Dominant Internet companies like Facebook and Google have been dogged by controversy in recent years. But there are efforts afoot to create an alternative, known as “Web 3.0,” that would hand more power back to users and small businesses.
The goal is to build systems that look more like open protocols—think email and RSS feeds—and less like profit-driven companies, Consensys CEO Joe Lubin told attendees Wednesday at Fortune’s Brainstorm Tech conference in Aspen, Colo. Many of these new systems rely on blockchain, a kind of distributed database, and Lubin is a co-creator of one of the biggest, Ethereum.
True to the Web 3.0 ethos, Lubin no longer has a formal role in Ethereum, which is instead governed by a nonprofit foundation. Consensys, which Lubin founded, develops tools and applications for Ethereum.
In the five years since Ethereum’s launch, others have followed in its footsteps. Dfinity, for instance, is “intended as a complete replacement" for existing Internet infrastructure, CEO Dominic Williams said during the same panel. Other prominent Web 3.0 efforts include Blockstack, a startup that recently received SEC approval to raise $28 million through a regulated cryptocurrency sale; and Polkadot, which aims to knit the various blockchain systems together.
Public awareness about the downsides of huge social-media services has exploded over the past three years, largely catalyzed by the leak of user data by Facebook to Cambridge Analytica. Surveys have shown declining consumer trust in social media companies, whether the issue is controlling hate speech, the policing of false or misleading information, or the handling of personal data.
As worried as consumers are about privacy, the risk to businesses could be even bigger. Businesses that rely on data or other resources from the likes of Facebook or LinkedIn are at risk, Williams pointed out, to the possibility that crucial sources of infrastructure will suddenly change the rules.
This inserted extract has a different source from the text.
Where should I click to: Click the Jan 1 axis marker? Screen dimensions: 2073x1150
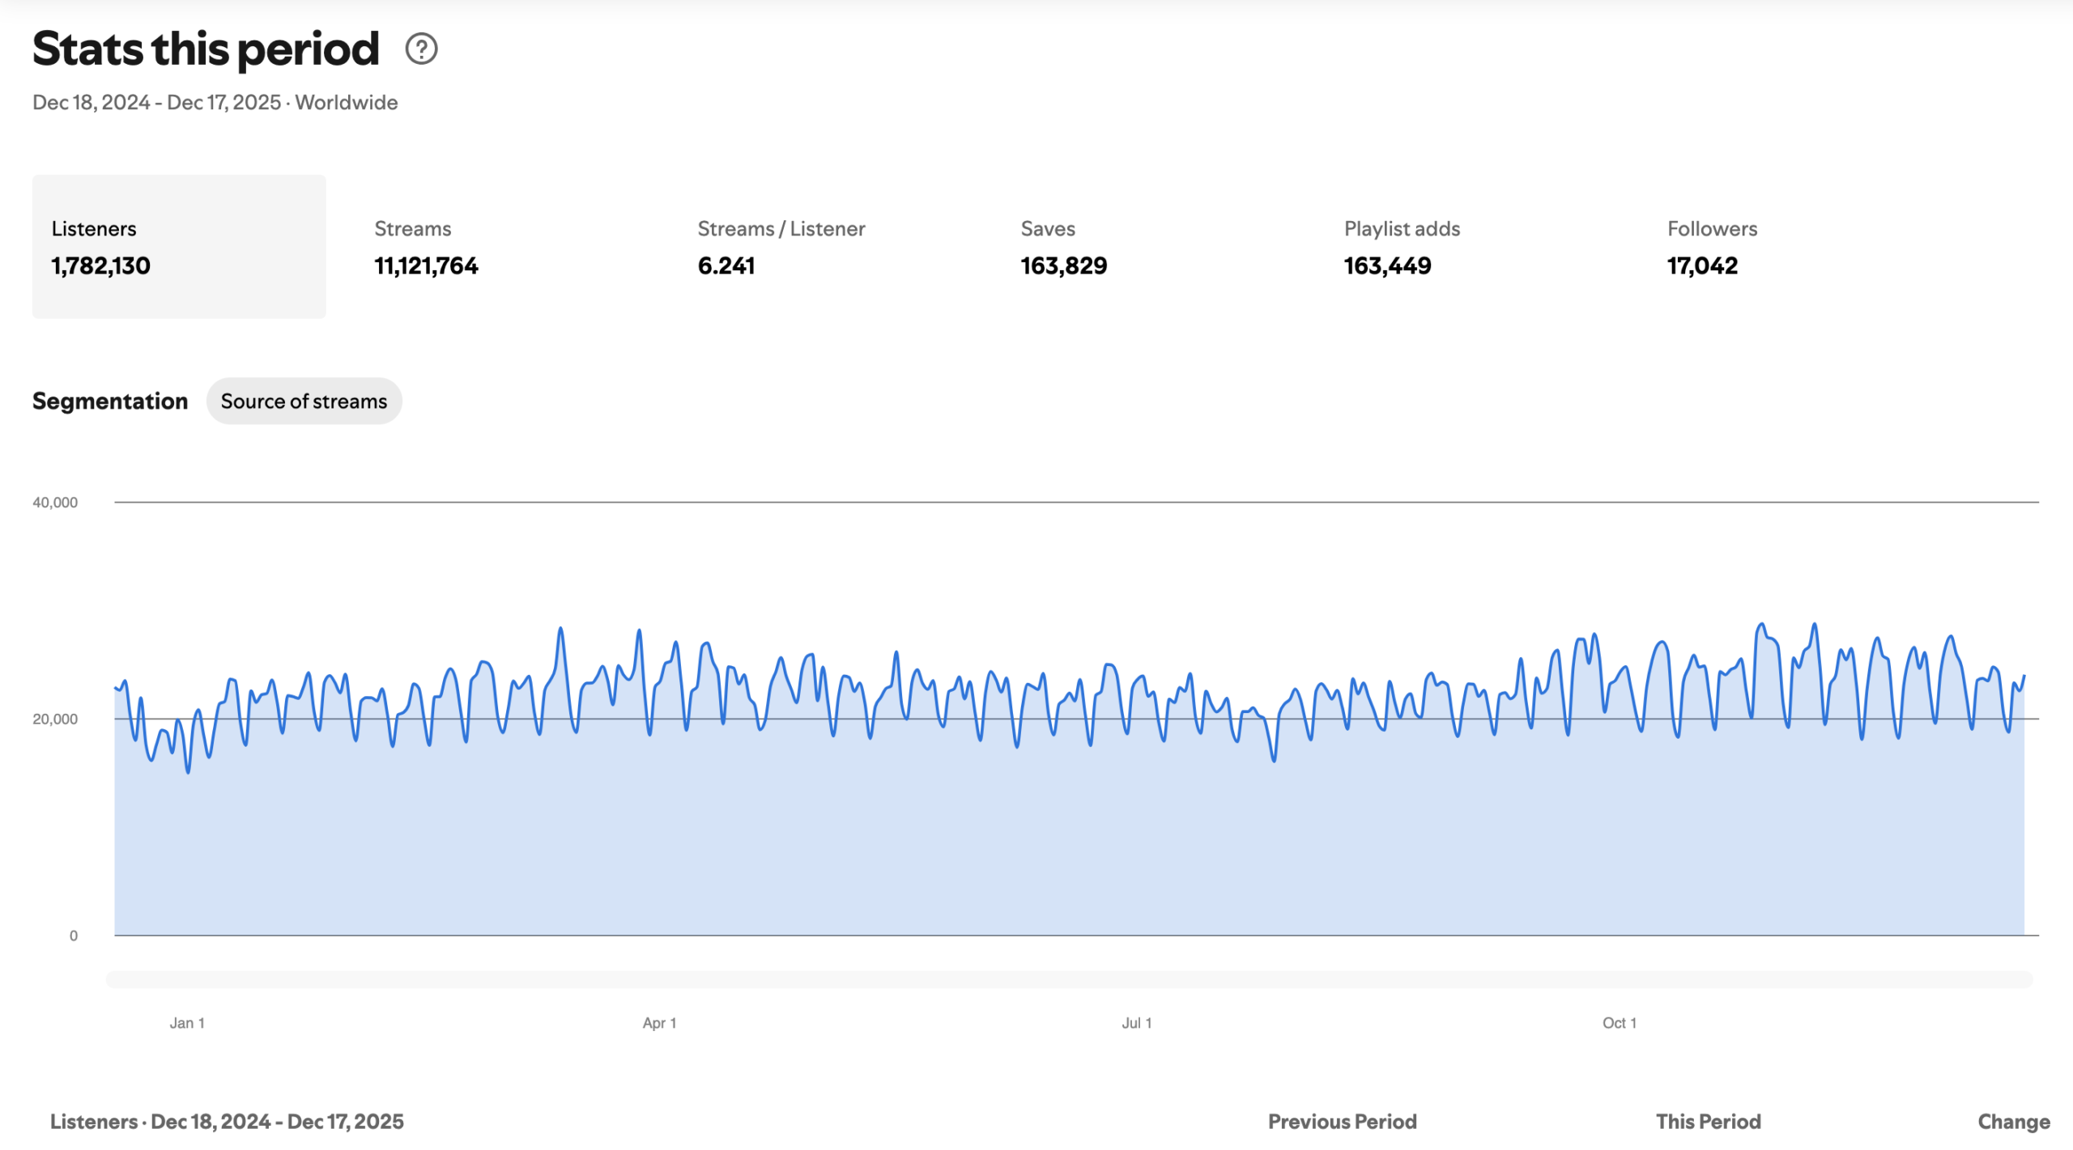pyautogui.click(x=187, y=1024)
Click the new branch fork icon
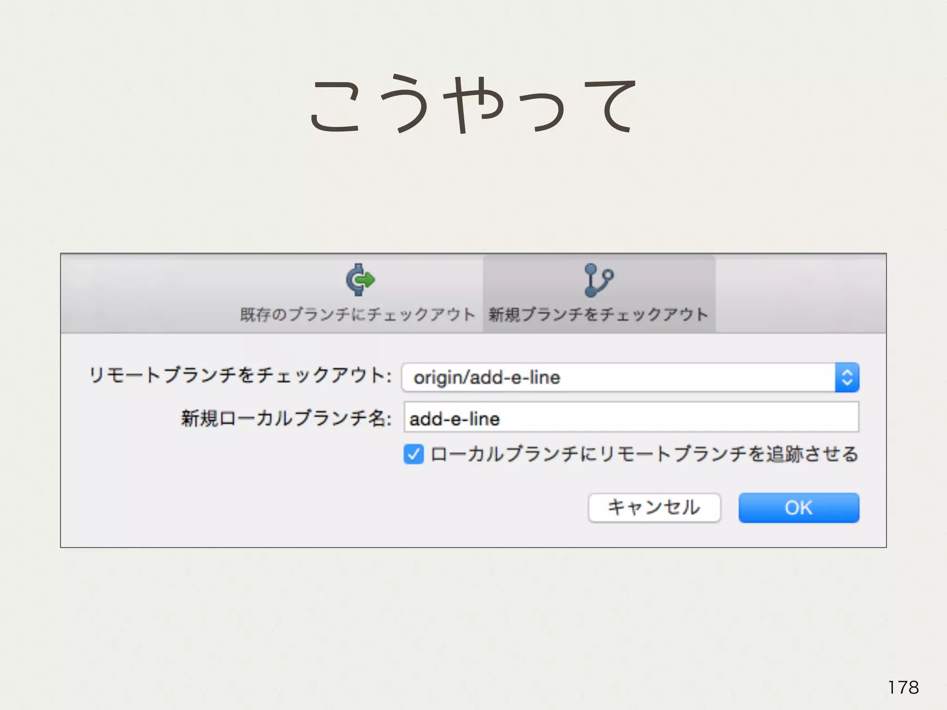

As an example, he cited social gaming company Zynga, which suffered major setbacks in 2012 after Facebook changed its policies.
“If you build on big tech, you’re building on sand,” said Williams. “You just can’t trust it.”
The problem is exacerbated, according to Lubin, by the conflicting motives of big Internet companies and the smaller players that depend on them. As companies like Twitter and YouTube strive to make more money, Lubin claimed, “they’re probably going to have to eat your lunch.” That’s a particular worry for smaller operations, since the big companies face few consequences for changing the rules.
YouTube, for example, has become notorious for changes to its rules for paying creators, which have sometimes had serious consequences for the mostly-independent creators. A startup called Dlive has pitched itself as a blockchain-based YouTube alternative, and already notched a major win by attracting giant gaming star PewDiePie.
Williams believes a new kind of Internet will be fueled by that simple strategic concern. “Would you rather build on a closed, proprietary LinkedIn . . . or an open [alternative to] LinkedIn that would ensure your access is always open?”
Despite motives for both users and developers, it’s still unclear whether a new blockchain-based Web 3.0 will succeed. Even after five years, applications on Ethereum mostly include simple games and experimental financial tools, and adoption is limited. Fewer than 100,000 people appear to have used an Ethereum application this year.